▸ WRITTEN REQUEST A
In the Kenya Wildlife Services appeal text, why did the appellant argue that the respondent had sued the wrong party? Answer in one to three sentences.
▸ WRITTEN REQUEST B
Resume the Kenya Wildlife Services appeal text from the point where it stops.

The respondent, RIFT VALLEY AGRICULTURAL CONTRACTORS LIMITED,filed a suit against the appellant, KENYA WILDLIFE SERVICES,seeking compensation for general, special and exemplary damages for the loss occasioned to the respondent’s crops by wild animals.
The respondent, vide its plaint dated 4th November 2002, averred that between the months of March and July 2000, droves of wild animals from the appellant’s Maasai Mara National Park invaded the respondent’s farm and destroyed crops that it had planted and were ready and ripe for harvest. The crops included wheat planted on 1,600 hectares of land and barley planted on 400 hectares of land. The estimated value of the destroyed crops and inputs was pleaded as KShs.64,160,130/=. The respondent averred that the loss and damage to its crops were caused by the appellant’s breach of its statutory duties as provided for under section 3 A(c), 3 A (I) & (l) of the Wildlife (Conservation and Management) Act Cap 376 Laws of Kenya (as amended by Act 16 of1989), ( hereinafter referred to as Cap 376). Alternatively, the respondent averred that the said loss was as a result of negligence on the part of the appellant, its servants or agents and asserted that the claim against the appellant was a claim under the rule in RYLANDS V FLETCHER, (1866) L.R. 1
Ex 265.
The appellant vide its defence dated 25th November 2002 denied the claim by the respondent. The appellant denied the allegations of its breach of statutory duty and negligence as set out in the plaint and that the Maasai Mara National Game Park was its property. The appellant asserted that the respondent had wrongly sued it and should have instead sued the Government of Kenya who are the owners of wildlife in Kenya.
Upon hearing both parties, the High Court in its judgment found in favour of the respondent and awarded it damages plus costs of the suit.
Aggrieved by that decision, the appellant has preferred this appeal.
The Appellant’s Memorandum of Appeal raises the following grounds of appeal:
1. The learned Judge erred in law and in fact in wrongly analyzing the statutory duties of the Defendant as set out in section 3A of the Act, and in particular in finding that one of the statutory duties of the appellant is to ensure the protection of crop and other domestic animals against destruction by wild animals. The statute does not provide so.

▸ DATA LINES
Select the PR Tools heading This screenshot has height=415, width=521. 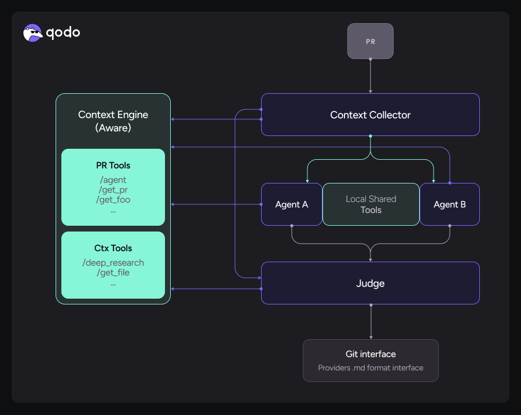pos(113,166)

▸ TASK RESPONSE A
The appellant argued that the respondent should have sued the Government of Kenya instead, because the Government of Kenya owns the wildlife in Kenya.

▸ TASK RESPONSE B
2. The learned Judge erred in law and in fact in finding that the rule in Rylands v Fletcher is applicable to this case. There is no common law duty imposed on the appellant when the statute is quite clear on what its responsibilities are.
3. The learned Judge erred in law and fact in failing to evaluate the
evidence tendered in court especially showing that Masai Mara Game Reserve is not a national reserve but a game reserve controlled by the Narok County Council.
4. The learned Judge erred in law and in fact in evaluating the evidence tendered and in failing to find that the migration of
wildebeest is a natural phenomenon and anything that happens during that migration is an act of God.
5. The learned Judge erred in law and in fact in failing to distinguish this case with the case of Joseph Boro Ngera & Supaduka Nakuru Limited v Kenya Wildlife Services, Civil Appeal No.
171 of 1997. The holdings in the two cases are separate and distinct.
6. The learned Judge erred in law and in fact in failing to find that due to the provisions of the Act, wildlife is a natural heritage belonging to the Government of the Republic of Kenya and therefore it is the Government which is responsible for compensation in case of claims relating to injury or damage to property. The Act is clear on the procedure.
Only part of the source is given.